JoAnne asks if it really is all that important to weigh flours rather than using a measuring cup. After all, using a cup measure is pretty common and easy – why should I switch?
Really good question, JoAnne. Glad you asked.
The biggest reason for switching? Money.
We spend a lot on gluten-free flours – more than 2x what regular flour costs. If you substitute gluten-free flours for AP flour in converting a recipe the end result will not give you a satisfying result about 99% of the time. And what happens to baked goods that fail? Yep. The old garbage heap. It’s like taking money and tossing it into the garbage disposer.
Good Housekeeping and early catalogs (Sears) that made home economics a booming business at the turn of the last century were largely responsible for the systematic introduction of measuring cups. Homemakers were beginning to take the task of following magazine recipes seriously. In order for those recipes to have consistent outcomes, the Good Housekeeping Institute helped pave the way for the home invasion of measuring cups for both dry and liquid ingredients.
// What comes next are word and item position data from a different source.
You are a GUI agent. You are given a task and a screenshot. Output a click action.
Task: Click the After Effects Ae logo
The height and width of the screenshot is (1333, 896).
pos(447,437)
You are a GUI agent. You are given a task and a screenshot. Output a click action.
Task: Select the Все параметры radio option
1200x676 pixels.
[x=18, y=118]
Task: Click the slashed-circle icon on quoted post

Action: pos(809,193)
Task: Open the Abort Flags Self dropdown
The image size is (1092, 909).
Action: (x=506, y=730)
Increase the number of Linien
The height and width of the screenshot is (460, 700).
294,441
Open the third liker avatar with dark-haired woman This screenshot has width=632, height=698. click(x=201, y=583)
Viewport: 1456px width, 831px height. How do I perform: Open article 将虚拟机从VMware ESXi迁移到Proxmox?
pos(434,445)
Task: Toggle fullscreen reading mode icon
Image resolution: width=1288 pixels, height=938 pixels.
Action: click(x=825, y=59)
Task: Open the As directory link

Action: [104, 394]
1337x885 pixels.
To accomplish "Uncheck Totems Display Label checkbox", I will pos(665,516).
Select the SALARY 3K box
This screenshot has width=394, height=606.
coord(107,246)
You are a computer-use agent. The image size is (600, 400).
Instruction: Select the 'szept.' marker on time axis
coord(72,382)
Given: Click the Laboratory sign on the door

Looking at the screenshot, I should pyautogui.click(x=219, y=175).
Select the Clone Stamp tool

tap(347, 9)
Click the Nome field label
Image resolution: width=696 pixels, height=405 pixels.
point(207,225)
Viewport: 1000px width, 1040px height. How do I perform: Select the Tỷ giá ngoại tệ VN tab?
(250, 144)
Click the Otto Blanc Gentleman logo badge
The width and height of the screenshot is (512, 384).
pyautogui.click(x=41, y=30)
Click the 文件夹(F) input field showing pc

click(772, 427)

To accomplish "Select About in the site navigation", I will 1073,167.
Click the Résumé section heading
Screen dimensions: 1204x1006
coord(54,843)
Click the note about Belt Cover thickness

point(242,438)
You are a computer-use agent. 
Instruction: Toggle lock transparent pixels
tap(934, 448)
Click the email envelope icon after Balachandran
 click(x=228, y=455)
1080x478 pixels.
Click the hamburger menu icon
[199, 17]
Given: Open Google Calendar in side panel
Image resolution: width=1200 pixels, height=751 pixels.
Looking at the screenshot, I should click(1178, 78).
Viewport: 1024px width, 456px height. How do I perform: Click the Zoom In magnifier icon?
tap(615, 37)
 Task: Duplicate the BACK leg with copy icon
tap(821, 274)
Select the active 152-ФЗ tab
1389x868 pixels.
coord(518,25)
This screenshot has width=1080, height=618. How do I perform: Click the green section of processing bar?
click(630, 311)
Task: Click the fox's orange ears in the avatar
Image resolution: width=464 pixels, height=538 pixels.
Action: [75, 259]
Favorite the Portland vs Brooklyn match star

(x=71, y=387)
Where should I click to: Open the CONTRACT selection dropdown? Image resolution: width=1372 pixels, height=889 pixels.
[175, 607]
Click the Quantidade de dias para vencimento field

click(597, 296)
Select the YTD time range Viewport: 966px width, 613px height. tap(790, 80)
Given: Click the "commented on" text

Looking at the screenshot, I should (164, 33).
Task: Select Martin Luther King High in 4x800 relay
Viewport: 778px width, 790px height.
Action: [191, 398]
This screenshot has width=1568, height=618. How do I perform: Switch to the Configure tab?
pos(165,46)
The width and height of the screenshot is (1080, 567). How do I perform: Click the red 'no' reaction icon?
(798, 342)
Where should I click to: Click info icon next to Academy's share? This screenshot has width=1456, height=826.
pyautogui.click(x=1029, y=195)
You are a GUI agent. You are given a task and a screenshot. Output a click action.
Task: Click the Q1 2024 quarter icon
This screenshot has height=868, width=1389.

The previous reliance on using scales, or ratios that were handed down from each generation to the next were in large part becoming a thing of the past. As ingredients were homogenized (one or two brands of AP flour), it began to get easier to get perfect results using these new home baking gadgets and methods.
But times have changed, again, and these days we use several types of flours, many from varying mills, and in the gluten-free world it is not uncommon to have five or more flours in the cupboard. I have 17 different flours at this very moment in my cupboards. And I use them all.
If you’ve spent any time with more than two types of flours, you already know they have different feels, properties and certainly different weights. One cup of almond flour will weigh significantly less than one cup of potato starch. One cup of white rice flour is heavier than one cup of brown rice flour. Teff is very light and soft, but weighty. You’d never suspect without that scale.
And there is less clean up. If you invest in a simple digital scale that tares (which means it can zero out with stuff in the bowl) you can just keep adding everything to that one bowl.
I don’t waste flour anymore, either. In the beginning of my baking gluten-free adventures, when I did a strict cup-to-cup conversion, I wasted a lot of flour on baking fails. I learned the hard way to manage my food budget better with the help of a scale.
And just to show you how strongly I want you to start weighing your ingredients, I am going to give away a Salter Digital Scale – the same one I use.
How can you win this adorable little item that looks nice enough to keep out on the counter?
Share a story in the comments about what you will do with your old measuring cups now that you are going to use a scale. Posting photos on the GF Canteen Facebook page absolutely helps, (along with “liking” the page). If you tweet or post on FB about it, extra points! Let us know that you did that.
Next weekend, Cap’t Awesome will pick the story that he thinks is the most awesome (humor and tweeting about it help- be sure to mention that you’ve done that) and we will announce the winner on both the GF Canteen Facebook page, Twitter (@GFCanteen) and here.
Weighty matters, matter! Really.
UPDATE April 2, 2011
Cap’t Awesome made his choice. I knew we had a winner when he snorted a bit of coffee on the monitor. Congratulations to Sarah Spears. We fully expect those lyrics to become a hip-hop thingy in the near future! Pretty funny.
Thank you all for commenting and don’t dismay if you didn’t win today. We will have more giveaways soon! Thanks, everyone. Sarah – look for an email!